The Immune Tower Architecture
The core of the framework is the "Immune Tower," a six-layer system (L0–L5) that organizes defense mechanisms based on their function. At the base, L0 (Hardware Trust Root) provides secure identity and boot processes. L1 (Barrier Immunity) acts as a critical non-cognitive layer that uses sandboxing and input sanitization to isolate the agent from dangerous data before it even reaches the reasoning process. Higher layers, such as L2 (Innate Cognitive Defense) and L3 (Adaptive Tool Defense), handle real-time threats through rule-based verifiers and dynamic "vaccines," such as steering vectors or fine-tuned adapters that adjust the agent’s internal state to neutralize specific attacks.

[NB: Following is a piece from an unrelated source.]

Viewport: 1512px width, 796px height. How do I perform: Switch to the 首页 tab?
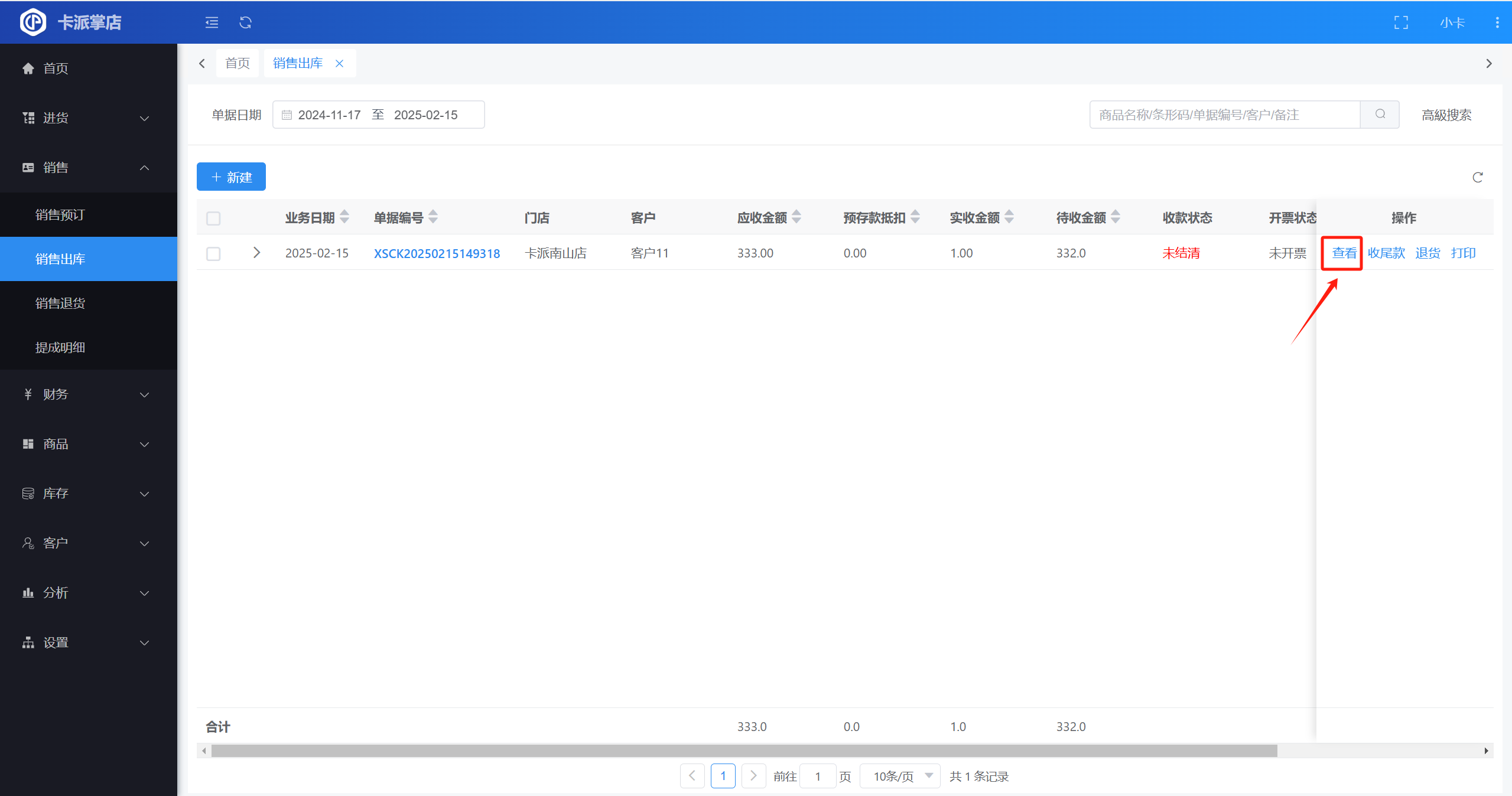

Defining Viruses and Vaccines
The paper establishes a formal taxonomy to distinguish between different types of threats and defenses. It defines an "Agent Virus" as a combination of an attack surface (such as memory or tool-use), a target capability, a malicious payload, and an exploitation mechanism. To counter these, the authors introduce "Agent Vaccines," which are categorized into two types:
Non-parametric vaccines: These are rule-based or configuration-based defenses, such as prompt templates or access-control lists. They are easy to implement but can be bypassed by complex, multi-turn attacks.

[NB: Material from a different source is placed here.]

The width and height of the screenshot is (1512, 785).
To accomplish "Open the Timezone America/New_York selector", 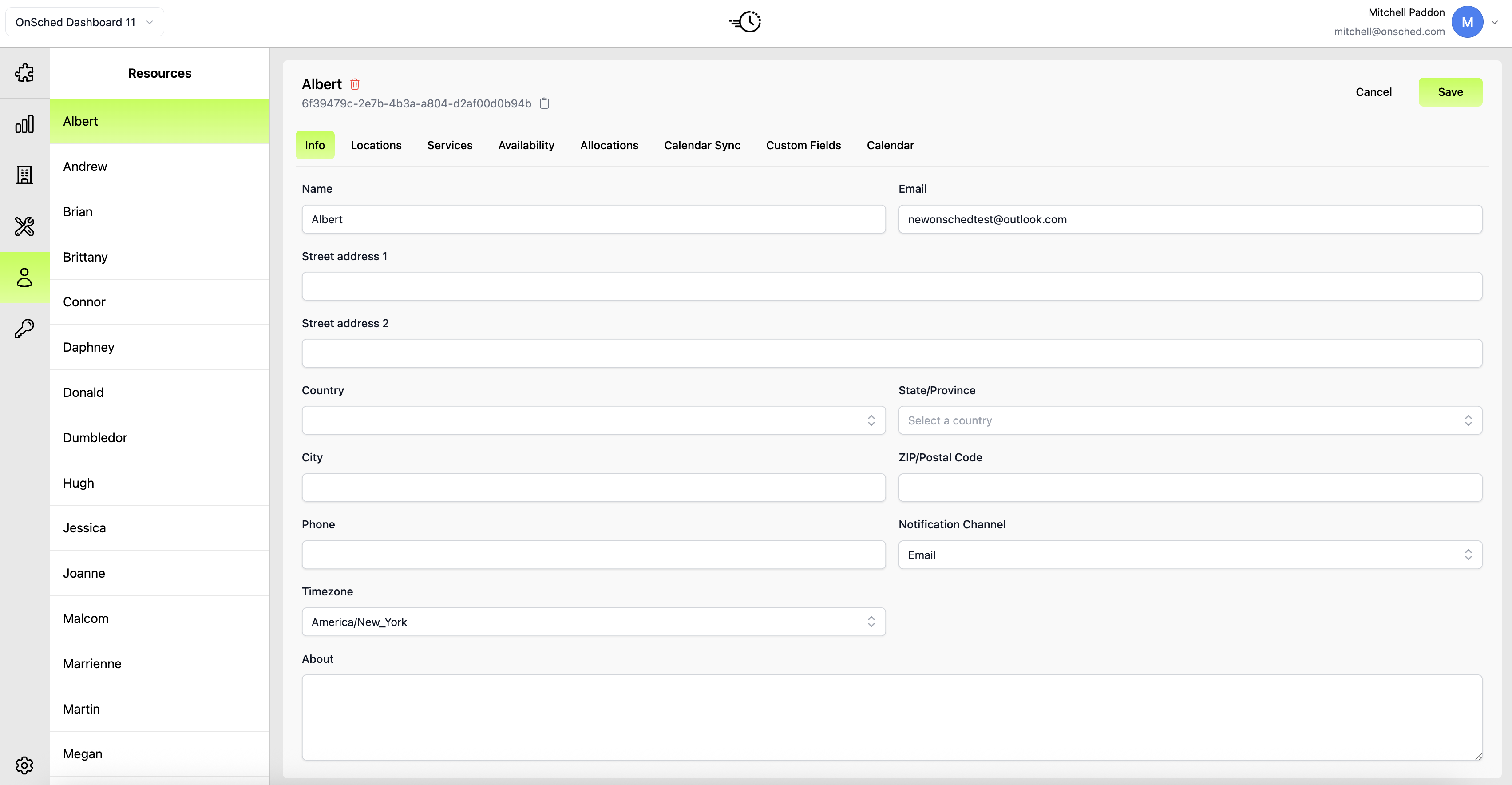I will pyautogui.click(x=593, y=622).
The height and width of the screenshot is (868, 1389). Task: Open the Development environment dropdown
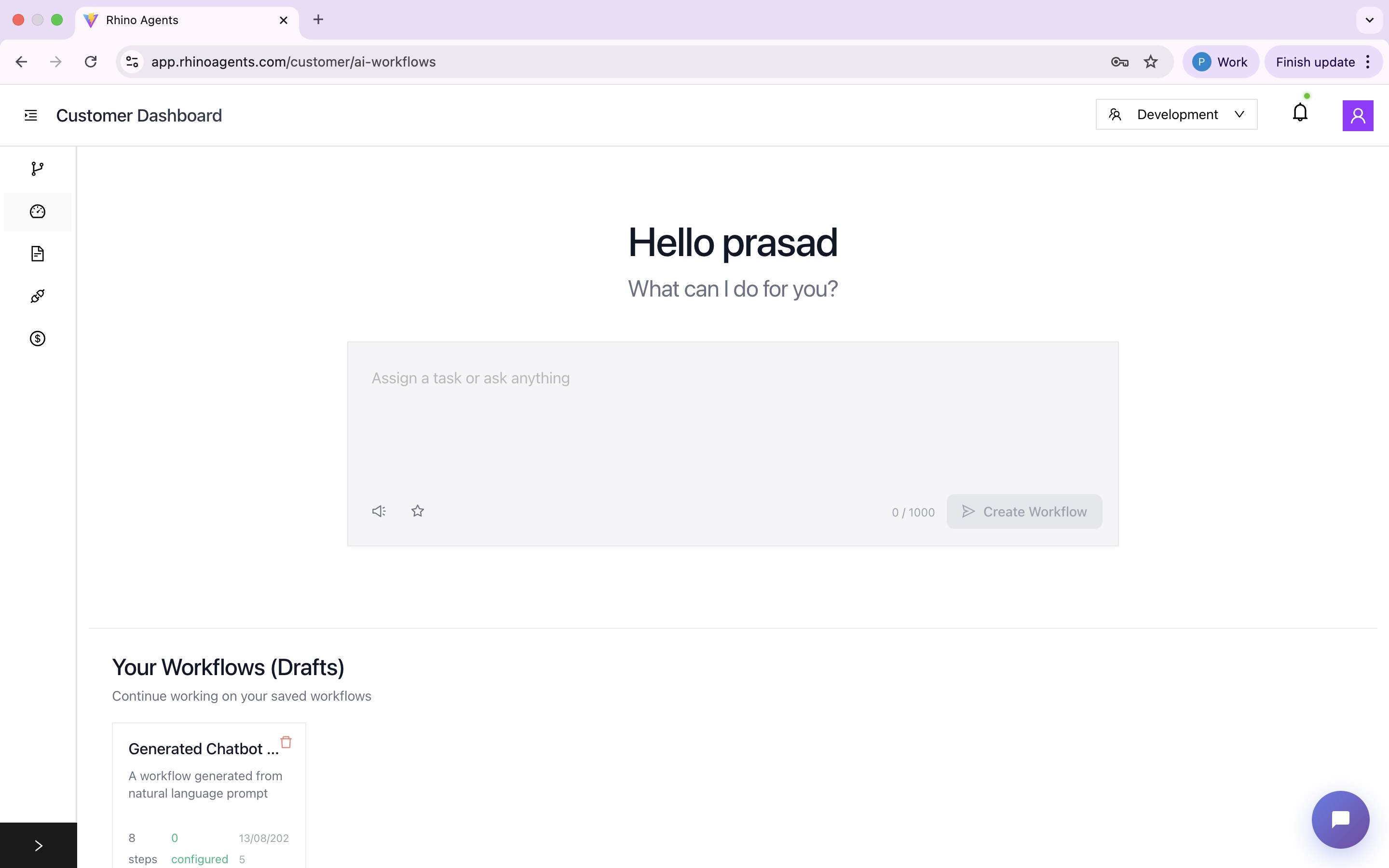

Parametric vaccines: These involve modifying the agent’s internal weights or representational space (e.g., via LoRA adapters). These are more robust against sophisticated attacks because they change how the model processes information at a fundamental level.
The Harness Triad and Continual Learning
To ensure these defenses remain effective, the framework introduces the "Harness Triad"—a meta-cognitive backbone consisting of Meta, Self, and Auto components. This system enables "Continual Immune Learning," where the agent monitors its own behavior and performance to identify new threats. By treating the agent’s "harness" (the surrounding system of tools, memory, and logic) as an object that can be optimized, the agent can automatically synthesize and deploy new vaccines. This allows the defense system to evolve alongside the agent, ensuring that security is not a one-time setup but a continuous, self-improving process.
Security, Health, and Order
The framework moves beyond simple security by unifying the concepts of security, health, and order. Security is defined as the defense against external "non-self" threats, while health refers to the preservation of the agent’s internal goal stability and integrity. When multiple agents interact, the framework extends these principles to "Ecological Order," ensuring that individual anomalies do not propagate through a collective. The authors emphasize that while traditional model alignment provides a "constitutional" foundation, the Agent-Native Immune System acts as the "law enforcement" mechanism that actively monitors and enforces these values during the agent's actual operation.